What to do → Find the string "will" in the data, and copy out each line that has it.

Stored data entries →
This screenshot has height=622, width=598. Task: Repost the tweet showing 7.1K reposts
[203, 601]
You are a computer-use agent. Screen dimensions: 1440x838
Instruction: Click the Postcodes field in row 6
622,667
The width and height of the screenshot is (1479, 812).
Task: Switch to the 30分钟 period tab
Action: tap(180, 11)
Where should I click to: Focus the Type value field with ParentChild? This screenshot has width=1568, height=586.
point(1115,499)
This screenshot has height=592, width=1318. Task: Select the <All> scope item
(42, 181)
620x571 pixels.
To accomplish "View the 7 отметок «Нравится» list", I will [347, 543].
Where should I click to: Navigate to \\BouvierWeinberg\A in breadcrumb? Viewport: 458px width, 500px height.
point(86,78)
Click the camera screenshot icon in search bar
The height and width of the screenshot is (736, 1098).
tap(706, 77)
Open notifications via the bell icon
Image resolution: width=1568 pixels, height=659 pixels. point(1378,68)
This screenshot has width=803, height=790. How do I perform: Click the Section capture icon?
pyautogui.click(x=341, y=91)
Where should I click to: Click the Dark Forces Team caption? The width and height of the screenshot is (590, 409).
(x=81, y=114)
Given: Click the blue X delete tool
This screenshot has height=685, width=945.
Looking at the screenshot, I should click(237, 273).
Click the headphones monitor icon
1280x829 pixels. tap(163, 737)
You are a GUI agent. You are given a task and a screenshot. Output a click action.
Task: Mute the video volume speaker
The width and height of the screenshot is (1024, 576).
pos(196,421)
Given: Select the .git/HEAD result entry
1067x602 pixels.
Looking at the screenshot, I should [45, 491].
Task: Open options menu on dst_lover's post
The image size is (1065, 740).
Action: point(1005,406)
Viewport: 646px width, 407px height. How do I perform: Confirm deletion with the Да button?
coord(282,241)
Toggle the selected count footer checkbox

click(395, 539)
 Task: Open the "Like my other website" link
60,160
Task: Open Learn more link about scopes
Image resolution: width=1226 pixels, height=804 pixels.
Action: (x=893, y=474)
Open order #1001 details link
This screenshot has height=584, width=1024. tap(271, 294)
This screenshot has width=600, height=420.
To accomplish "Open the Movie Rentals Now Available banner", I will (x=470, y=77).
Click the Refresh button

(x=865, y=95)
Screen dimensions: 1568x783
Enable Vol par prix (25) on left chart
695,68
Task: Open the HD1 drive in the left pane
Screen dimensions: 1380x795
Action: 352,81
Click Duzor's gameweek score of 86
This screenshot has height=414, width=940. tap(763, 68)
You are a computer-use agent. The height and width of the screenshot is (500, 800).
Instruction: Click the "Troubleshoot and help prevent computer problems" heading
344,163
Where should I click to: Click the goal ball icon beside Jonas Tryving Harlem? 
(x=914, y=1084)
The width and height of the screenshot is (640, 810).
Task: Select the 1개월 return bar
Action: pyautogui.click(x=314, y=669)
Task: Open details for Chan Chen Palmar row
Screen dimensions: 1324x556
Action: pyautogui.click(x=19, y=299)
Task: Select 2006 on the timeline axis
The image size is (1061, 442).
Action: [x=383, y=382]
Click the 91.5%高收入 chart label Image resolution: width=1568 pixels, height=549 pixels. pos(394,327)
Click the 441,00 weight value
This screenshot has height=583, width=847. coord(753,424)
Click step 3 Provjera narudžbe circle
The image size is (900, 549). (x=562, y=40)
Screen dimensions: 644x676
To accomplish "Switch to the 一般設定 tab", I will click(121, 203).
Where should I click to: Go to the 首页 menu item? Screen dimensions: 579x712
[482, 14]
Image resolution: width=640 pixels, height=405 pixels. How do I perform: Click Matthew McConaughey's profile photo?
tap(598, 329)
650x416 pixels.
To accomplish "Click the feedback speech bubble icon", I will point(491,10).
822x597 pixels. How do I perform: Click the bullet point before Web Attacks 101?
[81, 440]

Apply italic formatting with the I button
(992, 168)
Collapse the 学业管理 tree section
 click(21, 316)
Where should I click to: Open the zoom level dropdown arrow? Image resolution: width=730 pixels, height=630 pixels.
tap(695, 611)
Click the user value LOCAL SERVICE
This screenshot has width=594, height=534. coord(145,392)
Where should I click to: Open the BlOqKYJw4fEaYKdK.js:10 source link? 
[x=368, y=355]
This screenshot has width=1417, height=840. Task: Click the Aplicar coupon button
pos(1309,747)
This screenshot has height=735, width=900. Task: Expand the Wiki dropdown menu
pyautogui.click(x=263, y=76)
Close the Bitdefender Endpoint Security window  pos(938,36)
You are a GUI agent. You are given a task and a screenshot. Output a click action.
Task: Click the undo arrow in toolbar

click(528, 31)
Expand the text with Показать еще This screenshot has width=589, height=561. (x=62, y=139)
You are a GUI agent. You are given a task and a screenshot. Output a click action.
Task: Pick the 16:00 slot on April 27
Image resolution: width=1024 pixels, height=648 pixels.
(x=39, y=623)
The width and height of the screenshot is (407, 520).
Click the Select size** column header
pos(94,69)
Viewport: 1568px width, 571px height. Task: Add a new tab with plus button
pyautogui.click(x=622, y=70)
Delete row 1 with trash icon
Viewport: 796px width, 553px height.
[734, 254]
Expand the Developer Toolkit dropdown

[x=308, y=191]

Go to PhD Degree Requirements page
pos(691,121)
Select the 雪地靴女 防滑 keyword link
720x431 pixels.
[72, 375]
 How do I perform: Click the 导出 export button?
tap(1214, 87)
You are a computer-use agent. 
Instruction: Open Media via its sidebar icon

Exercise output →
To accomplish "View the 7 отметок «Нравится» list", I will [347, 543].
To accomplish "Open the Movie Rentals Now Available banner", I will (x=470, y=77).
To accomplish "Switch to the 一般設定 tab", I will click(121, 203).
To accomplish "Click the feedback speech bubble icon", I will point(491,10).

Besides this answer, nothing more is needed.